Quando o cristão pratica o verdadeiro negar-se a si mesmo é que o seu eu se purifica. E nesse processo morre não o ego, mas sim o egoísmo. Além de ser promovida pelo dar-de-si, essa autonegação pode também ser resultado das pressões produzidas pelo estilo de vida do cristão:
"Em tudo somos atribulados, porém não angustiados; perplexos, porém não desanimados; perseguidos, porém não desamparados; abatidos, porém não destruídos; levando sempre no corpo o morrer de Jesus para que também a vida de Jesus se manifeste em nossa carne mortal" (II Co 4:8-11).
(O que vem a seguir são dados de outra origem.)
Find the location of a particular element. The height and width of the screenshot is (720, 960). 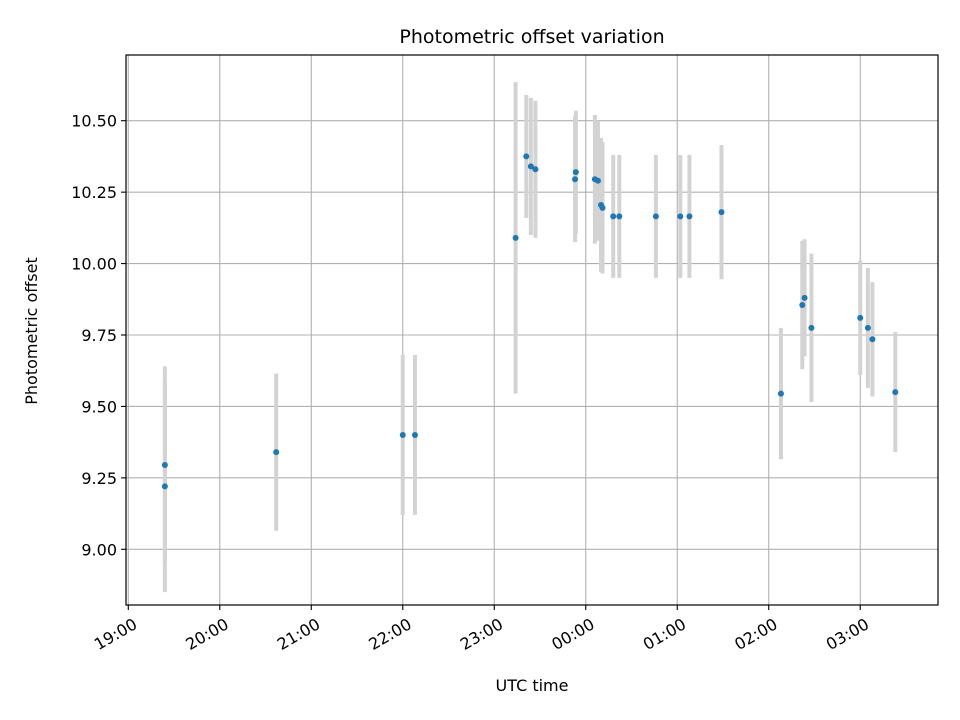

y-tick-label: 9.75 is located at coordinates (99, 336).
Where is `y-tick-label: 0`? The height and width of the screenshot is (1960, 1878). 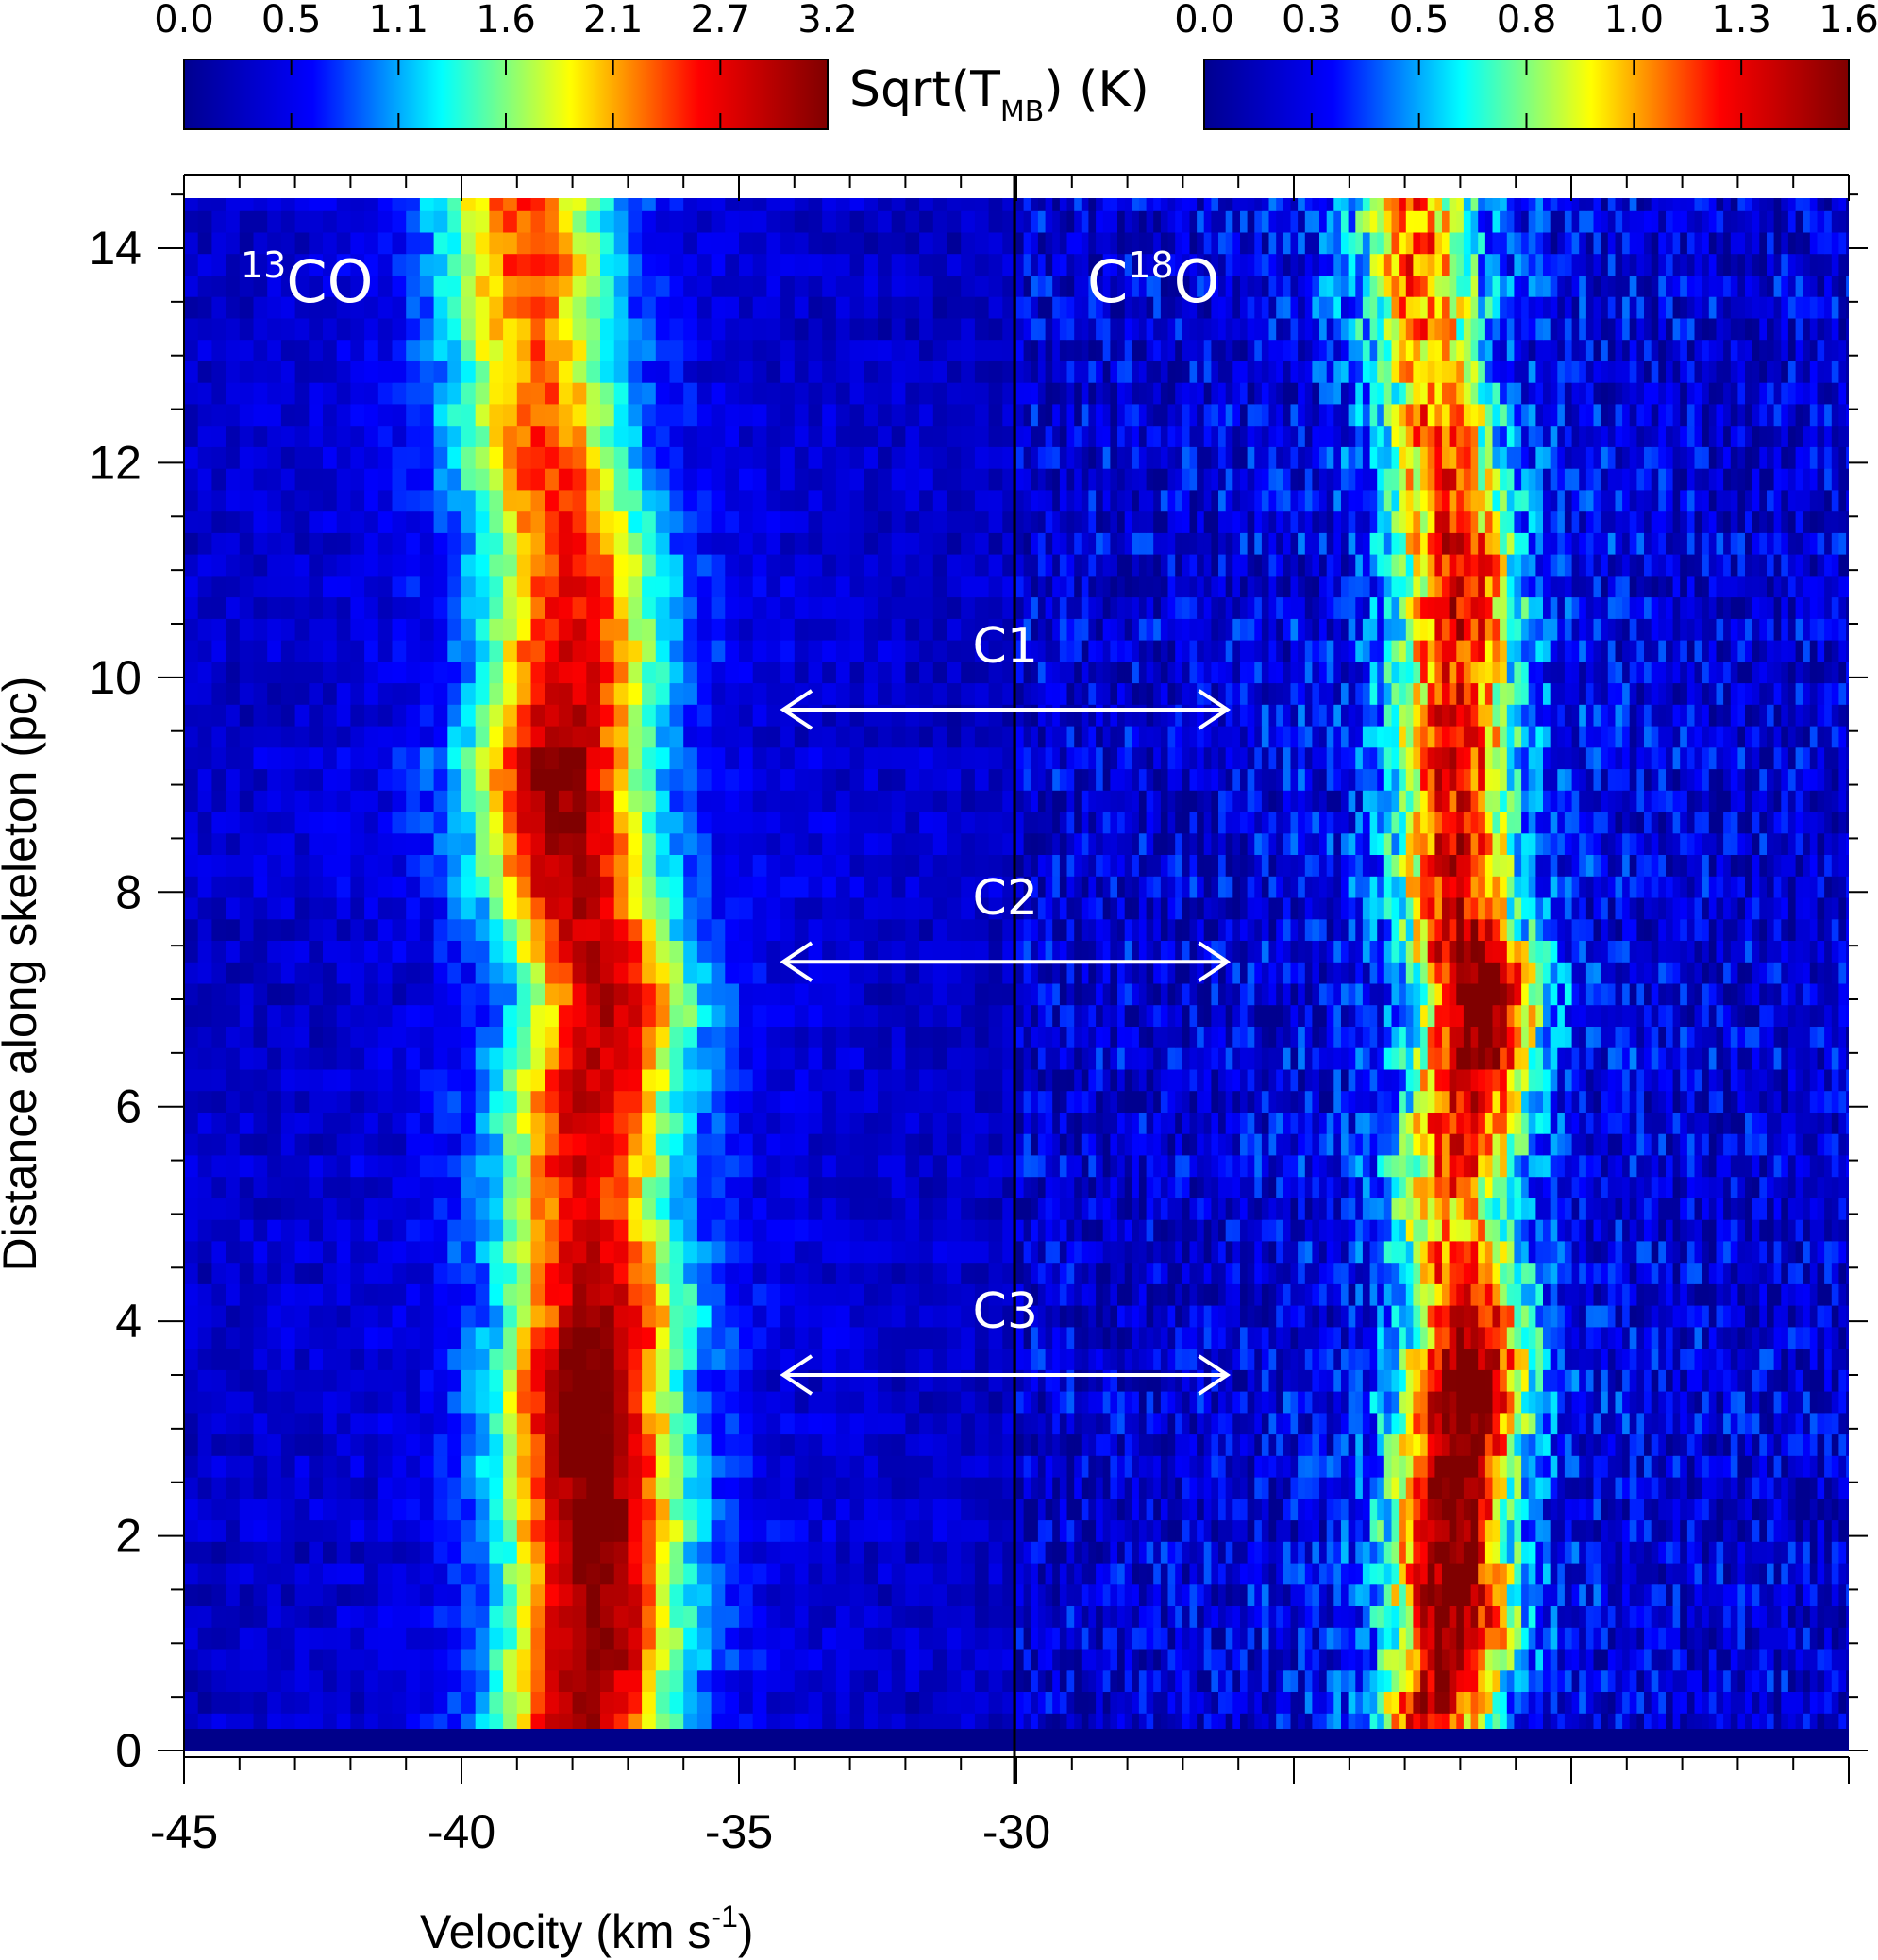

Negar-se a si mesmo é renunciar a tudo quando se tem, pois há muitos aspectos daquilo que somos mais fáceis de serem renunciados do que algumas coisas que temos. E mais: a autonegação envolve a renúncia da possibilidade de praticarmos o pecado moral e motivacional.
No entanto, muito acima disso está o abrir-se inteiramente a Deus e ao próximo. Negar-se a si mesmo só faz sentido se for um negar-se por alguém que não seja o próprio eu. E as duas únicas categorias de existência consciente fora de mim para as quais preciso doar-me são Deus e o próximo. Assim, a autonegação do ponto de vista cristão se realiza na autonegação coincidente com uma reação altruísta.
Aceitar o convite de Jesus para segui-lo já implica, pois, o início desse processo, já que, para andar com ele, o discípulo tem que estar disposto a negar tudo, desde os bens materiais até os relacionamentos afetivos.
Trecho extraído do livro:
ARAÚJO FILHO, Caio Fábio de. Seguir Jesus: o mais fascinante projeto de vida. Niterói: Vinde Comunicações, 1992.